3D printing is one of the most promising industry in development, and this industry will bring a lot of improvements to people, but 3D printed objects are made with different plastics, and these material have a terrible impact on environment. Nefilatek claims that the annual plastic consumption from the 3D printing industry amounts to an estimated 30 million pounds, with a projected 250 million pounds by 2020. Currently, it is also estimated, according to the company, that the production of 3D printing plastics will result in the consumption of 1.4 million barrels of oil, which will generate over 800 million pounds of carbon emissions annually by 2020.

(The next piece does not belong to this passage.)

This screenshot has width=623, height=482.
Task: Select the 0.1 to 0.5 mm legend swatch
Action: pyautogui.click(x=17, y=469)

Nefilatek's goal is to reduce the environmental impact of the 3D printing industry. The company is running a Kickstarter page, where early adopters can choose between two types of filaments which comes with reusable spool supports and eco-friendly packaging.
Nefila HIPS Black is the first filament developed by Nefilatek and is made with HIPS (High Impact Polystyrene) recycled from electronic waste. It allows impact and heat-resistant 3D prints, while presenting the same characteristics as standard ABS. HIPS can be dissolved and smoothed with D-limonenene or Terebenthine oil and can be used to print supports for specific 3D prints.

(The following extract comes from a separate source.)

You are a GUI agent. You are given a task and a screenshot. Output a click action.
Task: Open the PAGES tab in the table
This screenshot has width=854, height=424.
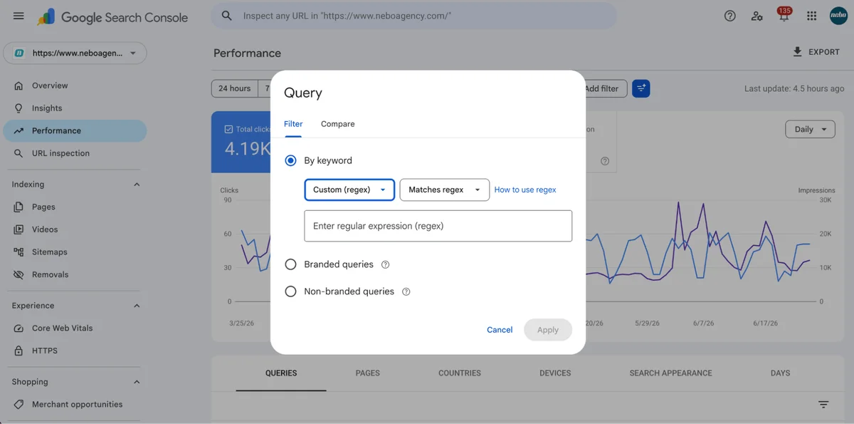(368, 373)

Nefila PC is the second already developed filament, it is made with PC (Polycarbonate). This material proposes outstanding mechanical properties (solidity and flexibility) and is resistant to wide temperature variations (-50C° to +130C°). Using a full metal hot end and adding brim supports allows customers to print objects from polycarbonate with a standard 3D printer. Nefila PC is the perfect filament to print objects for technical applications.
Nefila HIPS White is a filament made from homogeneous and non-contaminated waste in white HIPS. This one has recently been launched.
The company is able to recycling around 3-4 Tons of plastics into spool a year and their goal is to reach 20 tons in 2020.
All 3D printed pieces can be recycled again one or two times. After that, there is a depolymerization process due to heat/cold cycles.
The Manufacturing tolerances is +-0.05 mm, and they are planning to reach +-0.03 mm in the end of the year
For the launch phase, they are planning to sell through their online shop and to Canadian retailers.
With its new filaments, Nefilatek is aiming to provide a “safe alternative solution for makers, designers and manufacturers” that cuts down on the amount of plastic used and wasted in 3D printing.
Bastien has completed Mechanical Engineering from Université de Montréal - Polytechnique Montréal. Along with being the founder of Nefilatek, he is also the founder of Vikasae which expertise in ecodesign and marerial recovery.